The Aga Khan IV bought CIGA in 1985, then sold it to Sheraton Hotels in 1994, which placed the Excelsior in its Luxury Collection. In 1998 Sheraton was sold to Starwood Hotels, and the Excelsior was transferred to its Westin Hotels division and renamed The Westin Excelsior, Rome. The hotel was fully renovated in 2000. Starwood sold the hotel to Qatar-based Katara Hospitality in 2015 for €222 Million.

In popular culture

The hotel hosted the cast and crew of Ben-Hur in 1959. La Dolce Vita was filmed around the hotel in 1960 and Two Weeks in Another Town was filmed in the hotel in 1962. Portions of the 1983 miniseries The Winds of War were filmed in the hotel, as was a scene in the 2009 period musical Nine. In the 1973 film The Exorcist, Chris MacNeil can be heard asking to be connected to the Hotel Excelsior in Rome when she is trying to reach Regan's father.

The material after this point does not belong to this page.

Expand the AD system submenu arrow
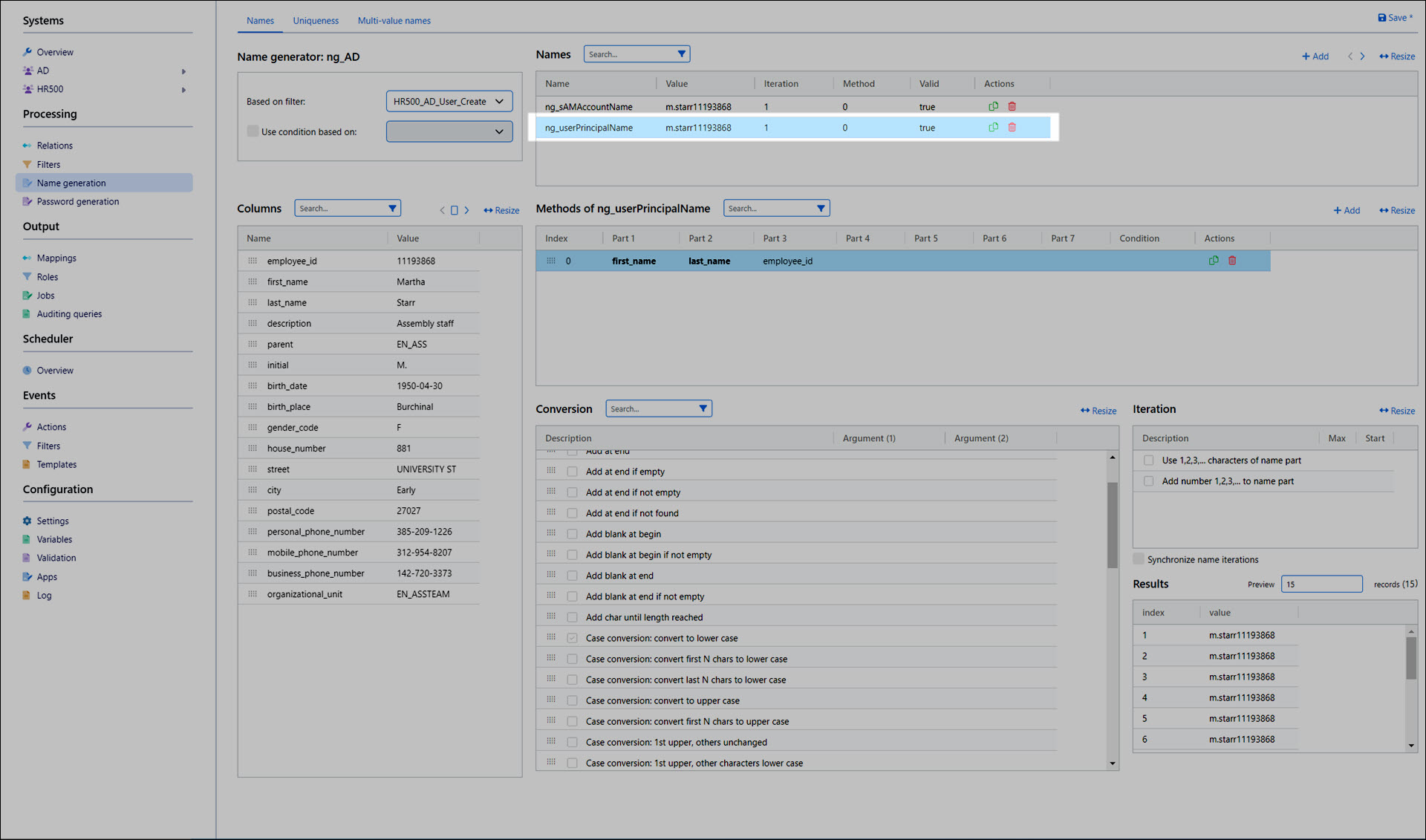The width and height of the screenshot is (1426, 840). [183, 71]
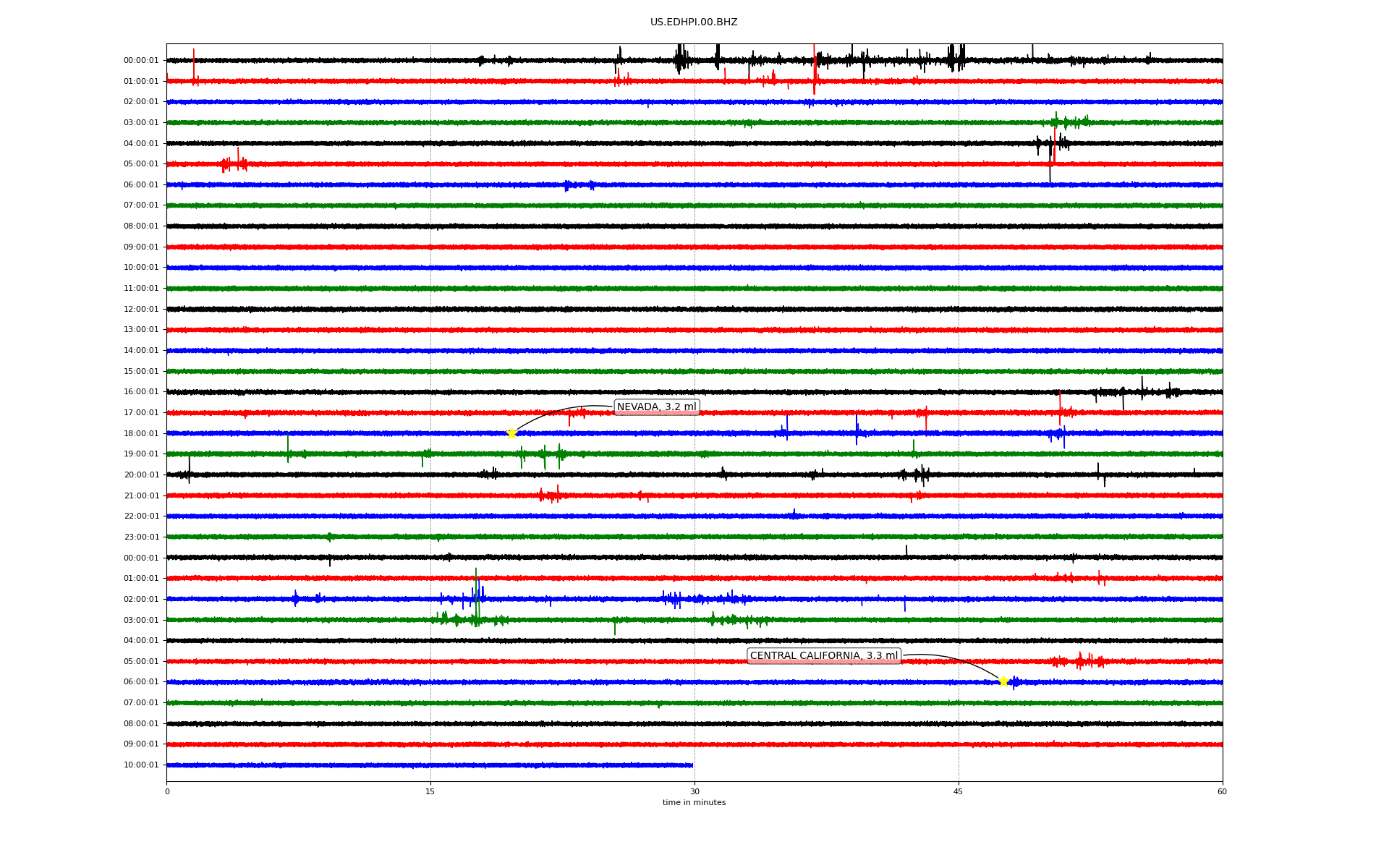Click the 60 tick label on the x-axis
The width and height of the screenshot is (1389, 868).
click(x=1222, y=791)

On March 3, 1994, singer Kurt Cobain overdosed in one of the hotel suites.
The hotel is marked by its distinctive cupola, and for the two-story "Villa la Cupola" suite located on the fifth and sixth stories beneath it. This suite is noted as one of the most expensive hotel rooms in the world, and includes hand-painted frescoes, up to seven bedrooms, and a private cinema.